── DATA FOR REVIEW ──

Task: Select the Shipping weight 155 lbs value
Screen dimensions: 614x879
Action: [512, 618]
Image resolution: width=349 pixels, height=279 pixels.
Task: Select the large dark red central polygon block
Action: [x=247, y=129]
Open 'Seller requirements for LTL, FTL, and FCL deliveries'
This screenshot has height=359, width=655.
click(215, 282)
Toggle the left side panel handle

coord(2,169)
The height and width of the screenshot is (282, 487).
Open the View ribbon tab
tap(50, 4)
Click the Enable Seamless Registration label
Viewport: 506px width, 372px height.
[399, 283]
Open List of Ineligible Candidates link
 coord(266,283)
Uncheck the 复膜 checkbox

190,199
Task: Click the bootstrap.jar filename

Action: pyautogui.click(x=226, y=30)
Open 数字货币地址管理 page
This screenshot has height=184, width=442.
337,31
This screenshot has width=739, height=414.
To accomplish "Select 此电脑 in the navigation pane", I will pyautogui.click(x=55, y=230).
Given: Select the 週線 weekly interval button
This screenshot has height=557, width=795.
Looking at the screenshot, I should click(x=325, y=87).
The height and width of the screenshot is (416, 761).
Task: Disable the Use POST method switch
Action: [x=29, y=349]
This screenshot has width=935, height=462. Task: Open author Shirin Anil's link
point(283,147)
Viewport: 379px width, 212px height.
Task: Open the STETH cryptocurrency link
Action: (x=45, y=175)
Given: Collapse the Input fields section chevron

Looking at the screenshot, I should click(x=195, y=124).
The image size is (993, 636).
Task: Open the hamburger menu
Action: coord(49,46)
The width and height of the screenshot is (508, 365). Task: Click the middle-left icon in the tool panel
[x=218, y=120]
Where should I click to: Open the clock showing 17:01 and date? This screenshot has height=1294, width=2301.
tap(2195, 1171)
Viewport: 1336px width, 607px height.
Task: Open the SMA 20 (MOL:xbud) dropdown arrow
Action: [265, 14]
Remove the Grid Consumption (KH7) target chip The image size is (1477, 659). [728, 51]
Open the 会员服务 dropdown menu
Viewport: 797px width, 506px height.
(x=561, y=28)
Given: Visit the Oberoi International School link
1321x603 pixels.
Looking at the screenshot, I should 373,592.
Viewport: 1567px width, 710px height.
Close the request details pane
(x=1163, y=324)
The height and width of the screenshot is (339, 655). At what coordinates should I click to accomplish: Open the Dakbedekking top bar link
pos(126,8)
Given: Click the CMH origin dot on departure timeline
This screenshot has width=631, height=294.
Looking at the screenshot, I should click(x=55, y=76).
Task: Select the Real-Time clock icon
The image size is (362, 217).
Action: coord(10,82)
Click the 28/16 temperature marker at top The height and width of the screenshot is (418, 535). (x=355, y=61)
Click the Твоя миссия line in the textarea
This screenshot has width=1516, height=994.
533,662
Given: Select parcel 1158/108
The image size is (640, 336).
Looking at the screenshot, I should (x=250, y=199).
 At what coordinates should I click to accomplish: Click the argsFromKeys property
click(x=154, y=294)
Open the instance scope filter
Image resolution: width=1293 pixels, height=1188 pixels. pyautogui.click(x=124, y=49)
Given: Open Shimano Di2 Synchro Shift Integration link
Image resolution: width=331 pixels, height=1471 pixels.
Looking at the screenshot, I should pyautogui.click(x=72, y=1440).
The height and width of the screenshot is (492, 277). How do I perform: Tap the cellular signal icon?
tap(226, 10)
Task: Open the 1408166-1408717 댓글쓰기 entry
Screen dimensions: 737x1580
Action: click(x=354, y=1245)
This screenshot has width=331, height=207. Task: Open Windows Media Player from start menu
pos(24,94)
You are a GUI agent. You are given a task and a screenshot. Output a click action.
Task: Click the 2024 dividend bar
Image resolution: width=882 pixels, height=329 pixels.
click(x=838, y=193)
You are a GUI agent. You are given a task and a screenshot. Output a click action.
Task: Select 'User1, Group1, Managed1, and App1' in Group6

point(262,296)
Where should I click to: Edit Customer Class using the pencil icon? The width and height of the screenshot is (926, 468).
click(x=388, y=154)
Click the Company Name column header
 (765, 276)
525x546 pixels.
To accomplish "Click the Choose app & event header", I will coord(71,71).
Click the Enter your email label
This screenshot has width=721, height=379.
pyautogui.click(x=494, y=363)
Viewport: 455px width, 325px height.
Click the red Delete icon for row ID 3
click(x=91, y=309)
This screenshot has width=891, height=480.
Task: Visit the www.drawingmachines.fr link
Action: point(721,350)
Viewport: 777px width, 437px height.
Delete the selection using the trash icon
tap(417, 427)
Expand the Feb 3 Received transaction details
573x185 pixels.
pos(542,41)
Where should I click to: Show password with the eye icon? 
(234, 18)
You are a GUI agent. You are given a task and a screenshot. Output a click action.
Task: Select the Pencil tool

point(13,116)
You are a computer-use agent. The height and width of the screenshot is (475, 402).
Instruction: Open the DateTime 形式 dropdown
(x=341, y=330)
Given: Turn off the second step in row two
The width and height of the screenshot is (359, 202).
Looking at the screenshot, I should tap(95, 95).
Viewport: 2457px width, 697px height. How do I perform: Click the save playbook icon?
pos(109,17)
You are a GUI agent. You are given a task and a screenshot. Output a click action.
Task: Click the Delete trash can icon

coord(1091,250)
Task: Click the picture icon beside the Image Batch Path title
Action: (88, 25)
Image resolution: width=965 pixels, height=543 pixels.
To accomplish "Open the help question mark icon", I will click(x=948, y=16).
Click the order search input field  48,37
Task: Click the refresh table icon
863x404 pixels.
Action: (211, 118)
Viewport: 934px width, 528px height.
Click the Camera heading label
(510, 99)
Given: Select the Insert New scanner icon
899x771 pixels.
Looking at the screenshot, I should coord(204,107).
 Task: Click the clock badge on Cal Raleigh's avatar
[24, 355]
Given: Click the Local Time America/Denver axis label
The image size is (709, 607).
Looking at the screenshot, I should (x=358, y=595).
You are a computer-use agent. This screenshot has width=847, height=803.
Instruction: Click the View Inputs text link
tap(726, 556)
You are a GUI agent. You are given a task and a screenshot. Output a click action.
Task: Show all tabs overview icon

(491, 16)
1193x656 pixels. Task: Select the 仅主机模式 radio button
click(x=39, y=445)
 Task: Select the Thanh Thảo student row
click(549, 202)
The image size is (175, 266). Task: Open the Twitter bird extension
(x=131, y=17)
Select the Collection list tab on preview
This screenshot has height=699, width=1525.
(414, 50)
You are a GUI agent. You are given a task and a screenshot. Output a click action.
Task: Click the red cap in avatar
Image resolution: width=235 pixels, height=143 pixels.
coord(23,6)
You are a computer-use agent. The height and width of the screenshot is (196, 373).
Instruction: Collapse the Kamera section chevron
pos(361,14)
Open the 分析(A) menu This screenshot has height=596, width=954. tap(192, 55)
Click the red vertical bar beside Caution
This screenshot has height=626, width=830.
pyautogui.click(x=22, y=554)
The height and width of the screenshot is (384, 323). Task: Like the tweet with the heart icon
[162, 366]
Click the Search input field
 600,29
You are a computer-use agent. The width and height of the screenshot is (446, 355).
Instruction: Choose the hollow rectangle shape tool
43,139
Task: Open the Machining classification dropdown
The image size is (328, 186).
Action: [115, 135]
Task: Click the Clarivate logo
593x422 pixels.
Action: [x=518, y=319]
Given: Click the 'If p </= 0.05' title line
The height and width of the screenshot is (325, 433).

───

_HOW TO COMPLETE THIS TASK_: Scan the listing above, and wherever a line holds the string "computer", copy that line.

_ANSWER TO THE PROBLEM_:
You are a computer-use agent. The height and width of the screenshot is (475, 402).
You are a computer-use agent. This screenshot has width=847, height=803.
You are a computer-use agent. The height and width of the screenshot is (196, 373).
You are a computer-use agent. The width and height of the screenshot is (446, 355).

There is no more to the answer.